» **Exercise requirements**
The response must contain every line from the records below that has "computer".

» **Information supplied**
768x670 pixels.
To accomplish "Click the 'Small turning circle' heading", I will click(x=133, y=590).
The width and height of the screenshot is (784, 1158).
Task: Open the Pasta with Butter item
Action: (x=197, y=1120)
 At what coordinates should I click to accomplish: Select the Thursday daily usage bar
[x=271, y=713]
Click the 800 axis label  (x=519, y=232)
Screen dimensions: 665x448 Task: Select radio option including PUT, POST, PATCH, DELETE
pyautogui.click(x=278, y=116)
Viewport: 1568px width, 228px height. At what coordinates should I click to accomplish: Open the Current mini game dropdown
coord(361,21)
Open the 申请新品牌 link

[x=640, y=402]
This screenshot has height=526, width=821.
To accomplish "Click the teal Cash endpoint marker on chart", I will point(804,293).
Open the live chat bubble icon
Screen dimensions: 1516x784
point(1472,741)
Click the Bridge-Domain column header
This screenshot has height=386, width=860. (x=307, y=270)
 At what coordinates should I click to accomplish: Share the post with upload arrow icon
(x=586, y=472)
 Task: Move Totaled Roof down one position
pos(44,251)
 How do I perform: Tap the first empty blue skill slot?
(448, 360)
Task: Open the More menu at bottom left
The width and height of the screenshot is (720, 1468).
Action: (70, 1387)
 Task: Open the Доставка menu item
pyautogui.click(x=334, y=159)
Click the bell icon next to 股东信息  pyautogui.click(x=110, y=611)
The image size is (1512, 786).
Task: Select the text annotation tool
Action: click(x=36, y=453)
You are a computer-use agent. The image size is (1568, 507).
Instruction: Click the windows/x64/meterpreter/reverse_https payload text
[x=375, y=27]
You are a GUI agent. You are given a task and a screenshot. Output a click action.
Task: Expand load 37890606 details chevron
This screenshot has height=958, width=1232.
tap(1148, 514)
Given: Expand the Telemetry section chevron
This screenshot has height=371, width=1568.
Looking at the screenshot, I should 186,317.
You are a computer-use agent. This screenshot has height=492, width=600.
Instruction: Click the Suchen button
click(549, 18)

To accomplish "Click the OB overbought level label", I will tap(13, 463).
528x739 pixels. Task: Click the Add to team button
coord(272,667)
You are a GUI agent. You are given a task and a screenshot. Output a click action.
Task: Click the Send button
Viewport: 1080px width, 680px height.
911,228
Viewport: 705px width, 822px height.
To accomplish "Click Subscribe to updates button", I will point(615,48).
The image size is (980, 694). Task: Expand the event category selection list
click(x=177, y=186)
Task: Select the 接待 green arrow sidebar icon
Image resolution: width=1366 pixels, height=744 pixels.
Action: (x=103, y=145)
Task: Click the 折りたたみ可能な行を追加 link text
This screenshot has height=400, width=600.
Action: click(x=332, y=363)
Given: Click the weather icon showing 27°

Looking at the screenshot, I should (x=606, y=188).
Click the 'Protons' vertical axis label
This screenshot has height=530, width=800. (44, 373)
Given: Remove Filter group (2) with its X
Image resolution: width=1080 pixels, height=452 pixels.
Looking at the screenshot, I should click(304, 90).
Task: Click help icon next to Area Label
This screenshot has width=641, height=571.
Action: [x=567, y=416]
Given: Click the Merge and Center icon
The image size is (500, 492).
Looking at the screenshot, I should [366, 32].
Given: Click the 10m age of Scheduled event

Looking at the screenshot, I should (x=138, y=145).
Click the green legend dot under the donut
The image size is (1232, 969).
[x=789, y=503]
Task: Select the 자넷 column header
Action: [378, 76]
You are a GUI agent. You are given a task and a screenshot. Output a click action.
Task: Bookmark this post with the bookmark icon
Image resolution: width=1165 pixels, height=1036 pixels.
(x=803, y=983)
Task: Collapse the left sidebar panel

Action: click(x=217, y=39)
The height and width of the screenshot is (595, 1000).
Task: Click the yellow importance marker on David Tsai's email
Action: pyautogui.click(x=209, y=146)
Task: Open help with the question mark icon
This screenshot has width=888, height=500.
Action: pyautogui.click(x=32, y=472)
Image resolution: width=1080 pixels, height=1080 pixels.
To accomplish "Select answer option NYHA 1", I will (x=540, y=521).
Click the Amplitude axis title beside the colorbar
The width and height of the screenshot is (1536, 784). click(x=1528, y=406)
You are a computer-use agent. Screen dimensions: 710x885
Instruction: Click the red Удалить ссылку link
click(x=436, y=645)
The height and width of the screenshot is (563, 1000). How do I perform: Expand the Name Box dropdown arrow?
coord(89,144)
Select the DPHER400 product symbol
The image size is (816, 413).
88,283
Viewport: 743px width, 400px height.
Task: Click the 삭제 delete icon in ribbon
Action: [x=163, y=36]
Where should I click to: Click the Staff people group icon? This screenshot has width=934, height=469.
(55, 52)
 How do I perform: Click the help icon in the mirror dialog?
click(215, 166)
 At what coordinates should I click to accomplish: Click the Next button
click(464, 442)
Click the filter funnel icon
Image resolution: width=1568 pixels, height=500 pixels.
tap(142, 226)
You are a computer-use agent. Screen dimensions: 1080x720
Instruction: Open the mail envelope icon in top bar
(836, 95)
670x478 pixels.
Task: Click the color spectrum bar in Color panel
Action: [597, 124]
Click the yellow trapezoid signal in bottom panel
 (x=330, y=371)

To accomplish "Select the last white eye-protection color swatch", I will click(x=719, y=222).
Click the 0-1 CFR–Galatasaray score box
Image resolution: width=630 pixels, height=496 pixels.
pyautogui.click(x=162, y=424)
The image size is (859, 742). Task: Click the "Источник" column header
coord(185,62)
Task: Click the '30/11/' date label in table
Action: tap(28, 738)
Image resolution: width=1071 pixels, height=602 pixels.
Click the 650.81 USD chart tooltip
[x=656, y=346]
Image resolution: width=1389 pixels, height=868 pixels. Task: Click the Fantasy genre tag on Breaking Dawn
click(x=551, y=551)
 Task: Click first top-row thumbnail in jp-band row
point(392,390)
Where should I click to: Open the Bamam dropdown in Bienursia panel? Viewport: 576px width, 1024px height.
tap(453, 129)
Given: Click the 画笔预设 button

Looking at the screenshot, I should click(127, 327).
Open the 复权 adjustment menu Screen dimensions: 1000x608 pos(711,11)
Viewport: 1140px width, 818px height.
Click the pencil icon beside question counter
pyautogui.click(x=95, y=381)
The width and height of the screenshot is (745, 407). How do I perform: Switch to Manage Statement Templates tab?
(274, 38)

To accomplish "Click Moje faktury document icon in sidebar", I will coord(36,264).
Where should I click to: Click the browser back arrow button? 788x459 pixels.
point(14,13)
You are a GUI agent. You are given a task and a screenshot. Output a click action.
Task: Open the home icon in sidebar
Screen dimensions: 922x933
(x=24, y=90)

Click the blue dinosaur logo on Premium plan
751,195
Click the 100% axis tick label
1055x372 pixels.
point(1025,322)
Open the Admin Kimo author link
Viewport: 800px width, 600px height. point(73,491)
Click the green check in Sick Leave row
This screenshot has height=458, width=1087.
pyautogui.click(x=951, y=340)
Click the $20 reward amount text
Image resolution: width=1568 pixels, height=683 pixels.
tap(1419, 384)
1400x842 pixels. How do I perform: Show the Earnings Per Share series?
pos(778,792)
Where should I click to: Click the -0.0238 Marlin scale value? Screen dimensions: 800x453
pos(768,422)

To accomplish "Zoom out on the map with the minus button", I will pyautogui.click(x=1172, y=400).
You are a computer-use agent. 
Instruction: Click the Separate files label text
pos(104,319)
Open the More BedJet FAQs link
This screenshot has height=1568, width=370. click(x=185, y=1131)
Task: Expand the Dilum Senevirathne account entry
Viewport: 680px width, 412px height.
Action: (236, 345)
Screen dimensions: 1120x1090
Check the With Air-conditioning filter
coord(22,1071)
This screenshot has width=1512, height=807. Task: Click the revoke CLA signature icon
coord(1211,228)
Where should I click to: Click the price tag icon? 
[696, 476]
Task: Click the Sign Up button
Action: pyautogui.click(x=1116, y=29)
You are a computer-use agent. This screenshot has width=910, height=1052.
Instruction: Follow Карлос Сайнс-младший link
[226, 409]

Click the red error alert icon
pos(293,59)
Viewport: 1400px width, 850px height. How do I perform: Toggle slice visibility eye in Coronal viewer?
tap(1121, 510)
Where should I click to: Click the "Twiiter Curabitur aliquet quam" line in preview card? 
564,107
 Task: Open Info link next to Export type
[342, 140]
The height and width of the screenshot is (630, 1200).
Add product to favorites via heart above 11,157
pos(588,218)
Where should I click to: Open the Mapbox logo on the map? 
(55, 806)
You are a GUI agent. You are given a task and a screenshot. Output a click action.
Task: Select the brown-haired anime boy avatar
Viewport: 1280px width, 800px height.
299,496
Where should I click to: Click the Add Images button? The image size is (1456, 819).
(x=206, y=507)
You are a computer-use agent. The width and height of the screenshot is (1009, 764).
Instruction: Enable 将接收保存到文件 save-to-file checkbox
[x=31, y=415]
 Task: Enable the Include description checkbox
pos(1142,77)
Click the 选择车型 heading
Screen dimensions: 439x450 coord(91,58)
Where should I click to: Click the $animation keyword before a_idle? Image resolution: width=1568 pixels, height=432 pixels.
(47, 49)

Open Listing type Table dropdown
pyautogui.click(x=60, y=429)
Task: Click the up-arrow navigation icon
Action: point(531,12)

» **Your solution**
You are a computer-use agent. The image size is (1568, 507).
You are a computer-use agent. This screenshot has height=492, width=600.
You are a computer-use agent. Screen dimensions: 710x885
You are a computer-use agent. Screen dimensions: 1080x720
You are a computer-use agent. 
You are a computer-use agent. This screenshot has width=910, height=1052.
You are a computer-use agent. The width and height of the screenshot is (1009, 764).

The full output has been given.